È interessante il rafforzamento della partecipazione indiana al Quad, considerato che essa è anche membro della Sco (Organizzazione di Shanghai) il blocco di sicurezza e cooperazione asiatico a guida cinese, che tuttavia non ha impedito che Pakistan e Turchia supportassero operazioni terroristiche jihadiste nel continente indiano, dove i musulmani sono ben 140 milioni.

Ma la risposta non è esclusivamente militare e difensiva. Recentissime indiscrezioni di Wall Street indicano la volontà dei tre giganti tecnologici statunitensi Amazon, Facebook e Google di investire oltre 16 miliardi di dollari nel settore IT Indiano.

E anche Stati fino a oggi meno coinvolti, come l’Italia, si preparano a una più stretta collaborazione che implementi non solo scambi e investimenti, ma anche acquisizioni di nuove imprese, joint venture e cooperazione tecnologica, superando anni di distacco, con la svolta decisamente impressa dall’ambasciatrice a Roma Reenat Sandhu.

Certo, può aver contribuito a questo nuovo posizionamento indiano anche la palpabile sensazione che la Cina post pandemia stia rivolgendosi più decisamente al proprio mercato interno, rivedendo la strategia che puntava soprattutto alla Via della seta e lasciando quindi, dopo molto tempo, spazi che la grande democrazia continentale asiatica ha deciso di occupare.

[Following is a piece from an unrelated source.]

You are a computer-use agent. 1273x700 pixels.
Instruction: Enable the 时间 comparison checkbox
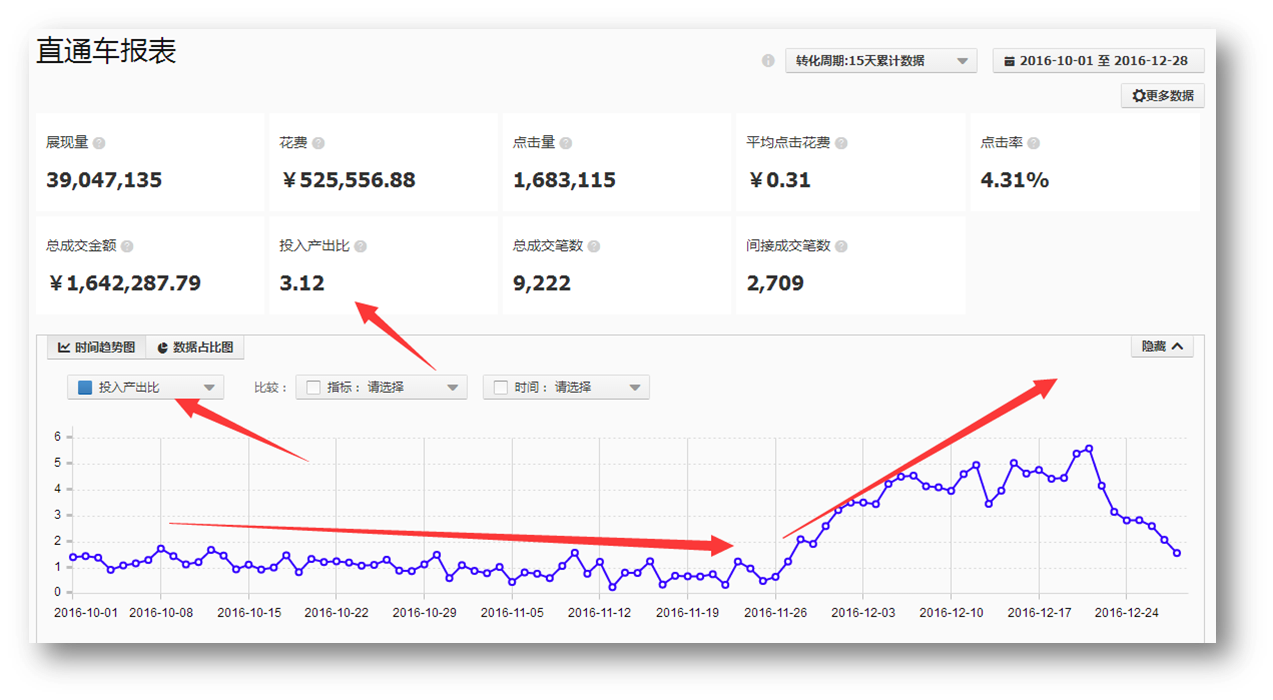[x=501, y=387]

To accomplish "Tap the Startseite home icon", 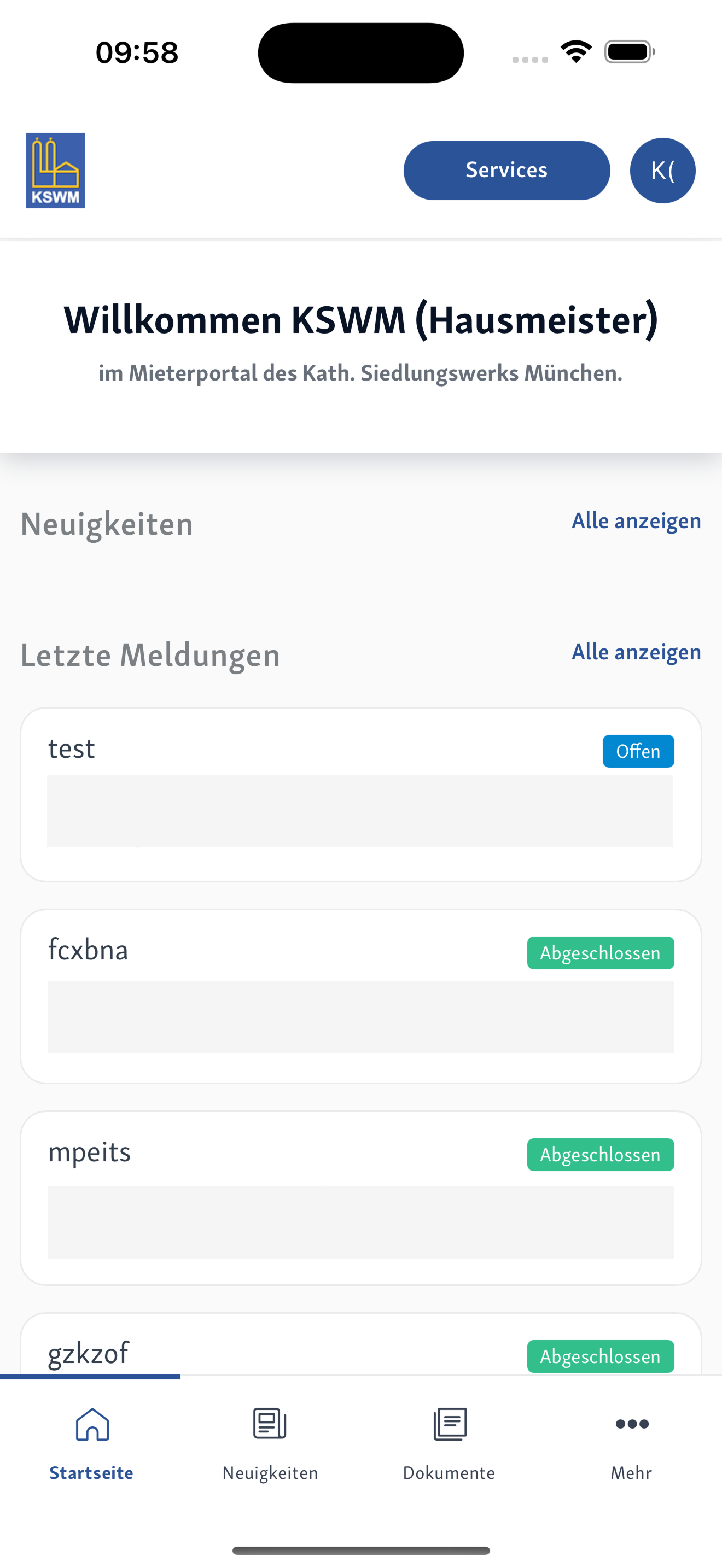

In conclusione, le mosse indiane, seppur ancora diplomaticamente spesso sotto traccia e con tutte le incognite provocate dal Covid-19, si rivolgono per la prima volta in maniera netta non solo verso le altre democrazie del globo, ma anche agli assetti geopolitici asiatici dei prossimi decenni e, considerati i buoni rapporti con la Federazione Russa, no nell’area euroasiatica.